En passant en revue les principales fables relatives aux crapauds, j’avais pour but, comme je l’ai dit, de faire comprendre la répugnance des naturalistes modernes à s’occuper d’un fait d’ailleurs peu croyable, et qui se présentait si mal accompagné. Il me resterait maintenant à excuser la crédulité des naturalistes anciens, celle des savans du moyen-âge et du vulgaire de nos jours, en montrant combien il y a de traits merveilleux dans l’histoire positive de ces animaux, et combien il était facile à des hommes peu accoutumés à nos méthodes rigoureuses d’investigation de se laisser induire en erreur sur différens points. Cette seconde partie, pour être complète, devrait être traitée plus longuement encore que la première ; mais comme depuis quelques années l’histoire naturelle est assez généralement cultivée, je pourrai me contenter de rappeler ici brièvement les généralités, et pour les faits particuliers de citer seulement les plus saillans.

Les batraciens anoures, ou grenouilles (en prenant ce mot dans le sens étendu qu’avait celui de batrachos chez les Grecs, et celui de rana chez les Latins), sont, comme on le sait, des animaux ovipares. Les œufs sont renfermés, non dans une coquille solide, comme ceux des oiseaux, ou dans une enveloppe flexible et d’ailleurs très résistante, comme ceux des reptiles, mais dans une membrane mince et perméable à l’eau. Il en résulte qu’ils se gonflent s’ils sont immergés dans un liquide, et qu’au contraire ils se dessèchent et se racornissent s’ils sont abandonnés dans un air sec ; c’est ce que les parens, au reste, ont toujours bon soin d’empêcher.

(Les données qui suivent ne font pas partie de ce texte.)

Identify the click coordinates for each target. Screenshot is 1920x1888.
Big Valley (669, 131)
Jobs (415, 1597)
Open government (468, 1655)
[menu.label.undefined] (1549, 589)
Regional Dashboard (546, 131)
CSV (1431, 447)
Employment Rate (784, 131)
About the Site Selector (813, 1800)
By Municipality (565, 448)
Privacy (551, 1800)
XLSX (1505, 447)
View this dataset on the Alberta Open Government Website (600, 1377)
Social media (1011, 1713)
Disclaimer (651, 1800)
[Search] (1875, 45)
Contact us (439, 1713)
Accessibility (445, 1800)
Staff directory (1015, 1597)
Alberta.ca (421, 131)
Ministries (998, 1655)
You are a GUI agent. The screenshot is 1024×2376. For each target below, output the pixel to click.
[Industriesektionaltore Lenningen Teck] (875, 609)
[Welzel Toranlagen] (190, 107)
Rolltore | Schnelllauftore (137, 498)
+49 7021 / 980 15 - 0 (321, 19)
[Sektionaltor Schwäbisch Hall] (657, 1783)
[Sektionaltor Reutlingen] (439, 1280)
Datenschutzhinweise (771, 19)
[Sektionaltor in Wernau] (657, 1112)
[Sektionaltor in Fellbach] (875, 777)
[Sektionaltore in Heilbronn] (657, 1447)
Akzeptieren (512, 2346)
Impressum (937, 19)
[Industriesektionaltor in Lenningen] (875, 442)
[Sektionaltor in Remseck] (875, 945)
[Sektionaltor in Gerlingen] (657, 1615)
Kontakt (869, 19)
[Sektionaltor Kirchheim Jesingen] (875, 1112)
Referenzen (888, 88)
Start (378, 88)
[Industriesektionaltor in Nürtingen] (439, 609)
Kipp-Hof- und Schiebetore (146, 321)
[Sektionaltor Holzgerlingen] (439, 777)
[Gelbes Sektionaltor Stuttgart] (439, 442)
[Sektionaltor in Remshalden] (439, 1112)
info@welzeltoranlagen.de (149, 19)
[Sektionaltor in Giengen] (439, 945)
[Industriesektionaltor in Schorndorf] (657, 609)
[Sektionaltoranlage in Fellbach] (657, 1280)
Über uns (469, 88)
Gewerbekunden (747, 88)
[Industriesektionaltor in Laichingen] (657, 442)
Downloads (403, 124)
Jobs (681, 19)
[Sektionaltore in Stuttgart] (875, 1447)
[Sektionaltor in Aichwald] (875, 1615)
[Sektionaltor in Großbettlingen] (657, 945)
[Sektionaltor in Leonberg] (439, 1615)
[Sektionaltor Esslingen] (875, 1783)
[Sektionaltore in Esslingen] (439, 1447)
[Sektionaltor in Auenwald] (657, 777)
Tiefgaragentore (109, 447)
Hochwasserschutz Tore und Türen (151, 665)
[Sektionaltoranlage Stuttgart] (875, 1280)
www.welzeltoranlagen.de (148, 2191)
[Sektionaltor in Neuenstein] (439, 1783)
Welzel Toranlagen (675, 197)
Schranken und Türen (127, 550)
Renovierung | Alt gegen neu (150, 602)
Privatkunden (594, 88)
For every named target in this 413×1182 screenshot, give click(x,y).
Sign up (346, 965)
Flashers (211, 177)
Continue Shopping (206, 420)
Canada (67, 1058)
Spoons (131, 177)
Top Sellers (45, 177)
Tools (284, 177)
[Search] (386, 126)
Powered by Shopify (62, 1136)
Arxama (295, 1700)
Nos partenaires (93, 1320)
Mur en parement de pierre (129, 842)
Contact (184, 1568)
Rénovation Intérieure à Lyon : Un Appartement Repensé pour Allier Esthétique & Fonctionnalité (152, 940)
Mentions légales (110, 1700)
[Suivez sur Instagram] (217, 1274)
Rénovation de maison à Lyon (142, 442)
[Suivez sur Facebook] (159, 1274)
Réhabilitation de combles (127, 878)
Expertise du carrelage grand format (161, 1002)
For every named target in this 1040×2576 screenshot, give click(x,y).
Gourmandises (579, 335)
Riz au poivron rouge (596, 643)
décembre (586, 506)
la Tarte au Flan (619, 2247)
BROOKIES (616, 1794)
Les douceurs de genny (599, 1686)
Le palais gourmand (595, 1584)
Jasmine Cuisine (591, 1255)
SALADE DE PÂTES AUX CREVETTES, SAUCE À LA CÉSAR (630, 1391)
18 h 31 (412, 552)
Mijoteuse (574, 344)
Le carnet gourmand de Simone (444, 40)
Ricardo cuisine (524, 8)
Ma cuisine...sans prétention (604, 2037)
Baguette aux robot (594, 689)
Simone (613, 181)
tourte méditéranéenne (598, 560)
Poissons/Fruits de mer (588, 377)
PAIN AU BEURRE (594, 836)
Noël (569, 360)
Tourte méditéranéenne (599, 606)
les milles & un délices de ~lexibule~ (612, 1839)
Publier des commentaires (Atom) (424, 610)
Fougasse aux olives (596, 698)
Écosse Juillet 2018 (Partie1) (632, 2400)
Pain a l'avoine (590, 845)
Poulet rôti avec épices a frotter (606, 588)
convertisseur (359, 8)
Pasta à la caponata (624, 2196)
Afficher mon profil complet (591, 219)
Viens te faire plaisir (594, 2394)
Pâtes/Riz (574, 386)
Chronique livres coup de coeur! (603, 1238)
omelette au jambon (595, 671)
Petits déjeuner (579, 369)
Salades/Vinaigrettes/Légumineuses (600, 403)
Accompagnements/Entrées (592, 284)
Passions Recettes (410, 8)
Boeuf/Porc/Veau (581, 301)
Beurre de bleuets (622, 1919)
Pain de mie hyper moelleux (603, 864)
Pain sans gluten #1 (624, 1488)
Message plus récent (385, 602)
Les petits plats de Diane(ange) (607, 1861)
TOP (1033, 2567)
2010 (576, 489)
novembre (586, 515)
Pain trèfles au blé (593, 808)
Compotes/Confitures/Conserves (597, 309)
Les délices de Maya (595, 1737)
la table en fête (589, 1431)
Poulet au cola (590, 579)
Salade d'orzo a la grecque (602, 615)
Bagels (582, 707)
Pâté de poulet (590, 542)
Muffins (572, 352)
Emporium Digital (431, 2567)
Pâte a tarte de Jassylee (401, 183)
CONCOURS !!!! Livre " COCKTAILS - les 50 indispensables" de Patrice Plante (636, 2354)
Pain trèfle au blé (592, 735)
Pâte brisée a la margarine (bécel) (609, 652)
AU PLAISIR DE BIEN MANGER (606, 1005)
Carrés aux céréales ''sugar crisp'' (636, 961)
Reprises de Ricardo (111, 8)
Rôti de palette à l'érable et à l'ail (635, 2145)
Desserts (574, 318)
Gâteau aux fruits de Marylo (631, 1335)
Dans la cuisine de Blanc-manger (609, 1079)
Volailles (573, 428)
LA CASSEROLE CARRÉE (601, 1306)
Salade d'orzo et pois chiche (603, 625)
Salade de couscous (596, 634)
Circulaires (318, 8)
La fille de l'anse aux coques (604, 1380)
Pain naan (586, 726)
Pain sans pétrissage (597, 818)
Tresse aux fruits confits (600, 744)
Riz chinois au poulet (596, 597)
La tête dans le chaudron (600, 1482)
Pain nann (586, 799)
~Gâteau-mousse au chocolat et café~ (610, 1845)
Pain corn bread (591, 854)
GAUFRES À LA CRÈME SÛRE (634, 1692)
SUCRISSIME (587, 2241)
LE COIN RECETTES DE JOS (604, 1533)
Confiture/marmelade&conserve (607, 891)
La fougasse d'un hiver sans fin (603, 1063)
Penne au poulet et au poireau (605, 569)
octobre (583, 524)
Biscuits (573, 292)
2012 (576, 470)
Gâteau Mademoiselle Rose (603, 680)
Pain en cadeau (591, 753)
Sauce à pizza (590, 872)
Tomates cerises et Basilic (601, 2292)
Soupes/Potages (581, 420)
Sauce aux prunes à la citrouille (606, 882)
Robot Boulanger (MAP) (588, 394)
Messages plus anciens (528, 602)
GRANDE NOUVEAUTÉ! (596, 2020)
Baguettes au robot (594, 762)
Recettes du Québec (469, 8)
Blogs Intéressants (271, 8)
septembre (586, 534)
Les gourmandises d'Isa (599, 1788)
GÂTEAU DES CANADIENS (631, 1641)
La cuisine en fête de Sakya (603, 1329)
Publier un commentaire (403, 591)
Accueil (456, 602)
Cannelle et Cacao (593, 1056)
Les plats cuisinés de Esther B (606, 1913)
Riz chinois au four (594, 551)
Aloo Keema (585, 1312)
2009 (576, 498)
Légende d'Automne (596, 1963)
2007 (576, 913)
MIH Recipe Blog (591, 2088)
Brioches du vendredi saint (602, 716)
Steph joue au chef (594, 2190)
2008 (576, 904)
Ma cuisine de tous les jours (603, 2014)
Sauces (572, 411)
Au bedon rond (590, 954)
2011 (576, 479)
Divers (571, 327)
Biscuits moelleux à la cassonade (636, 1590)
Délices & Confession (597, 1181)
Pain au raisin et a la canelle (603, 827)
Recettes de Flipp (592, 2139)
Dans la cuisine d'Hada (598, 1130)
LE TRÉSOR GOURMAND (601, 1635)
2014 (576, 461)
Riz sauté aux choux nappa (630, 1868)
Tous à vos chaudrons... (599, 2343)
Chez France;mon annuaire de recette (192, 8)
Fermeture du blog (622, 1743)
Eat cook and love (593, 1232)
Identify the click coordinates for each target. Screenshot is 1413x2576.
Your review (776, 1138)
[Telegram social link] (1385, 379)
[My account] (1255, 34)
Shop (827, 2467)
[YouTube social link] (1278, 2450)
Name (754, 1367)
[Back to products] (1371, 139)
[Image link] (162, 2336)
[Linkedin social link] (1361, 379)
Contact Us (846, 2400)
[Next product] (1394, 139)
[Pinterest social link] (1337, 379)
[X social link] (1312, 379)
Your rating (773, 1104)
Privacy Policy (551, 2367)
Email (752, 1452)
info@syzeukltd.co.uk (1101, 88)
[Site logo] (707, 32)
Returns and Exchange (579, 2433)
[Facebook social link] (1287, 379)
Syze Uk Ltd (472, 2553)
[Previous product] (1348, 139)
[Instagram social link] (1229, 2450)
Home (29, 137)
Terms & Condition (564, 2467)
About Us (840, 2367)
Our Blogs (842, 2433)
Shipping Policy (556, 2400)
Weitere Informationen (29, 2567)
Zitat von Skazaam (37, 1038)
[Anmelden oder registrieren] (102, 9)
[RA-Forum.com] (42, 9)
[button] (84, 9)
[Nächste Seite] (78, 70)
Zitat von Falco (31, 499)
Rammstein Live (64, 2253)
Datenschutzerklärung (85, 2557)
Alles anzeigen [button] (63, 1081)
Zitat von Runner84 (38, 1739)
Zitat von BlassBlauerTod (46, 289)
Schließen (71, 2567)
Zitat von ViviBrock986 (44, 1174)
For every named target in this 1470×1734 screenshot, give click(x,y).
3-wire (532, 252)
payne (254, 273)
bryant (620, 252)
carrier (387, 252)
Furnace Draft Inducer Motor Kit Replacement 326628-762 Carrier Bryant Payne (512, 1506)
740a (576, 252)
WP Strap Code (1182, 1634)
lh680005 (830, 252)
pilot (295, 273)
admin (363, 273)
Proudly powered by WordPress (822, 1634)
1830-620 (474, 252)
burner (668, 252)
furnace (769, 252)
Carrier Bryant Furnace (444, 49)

La sortie de ces œufs est quelquefois accompagnée de circonstances singulières ; ainsi, dans une espèce d’Europe, le mâle aide la femelle à se débarrasser de ses œufs, se les attache en paquets sur les deux cuisses et se retire dans quelque lieu humide. Au bout d’un certain temps, il quitte sa demeure terrestre, et va chercher une eau dormante, afin de s’y plonger. Par suite de cette immersion, les œufs se gonflent, leur membrane se fend, et les petits se mettent aussitôt à nager dans la mare, où ils continuent à séjourner jusqu’à ce qu’ils aient subi toutes leurs métamorphoses. Le crapaud accoucheur (c’est ainsi qu’on le nomme) est assez commun dans les environs de Paris ; cependant il n’y a pas très long-temps qu’on a remarqué ces habitudes singulières, que M. Demours a le premier décrites.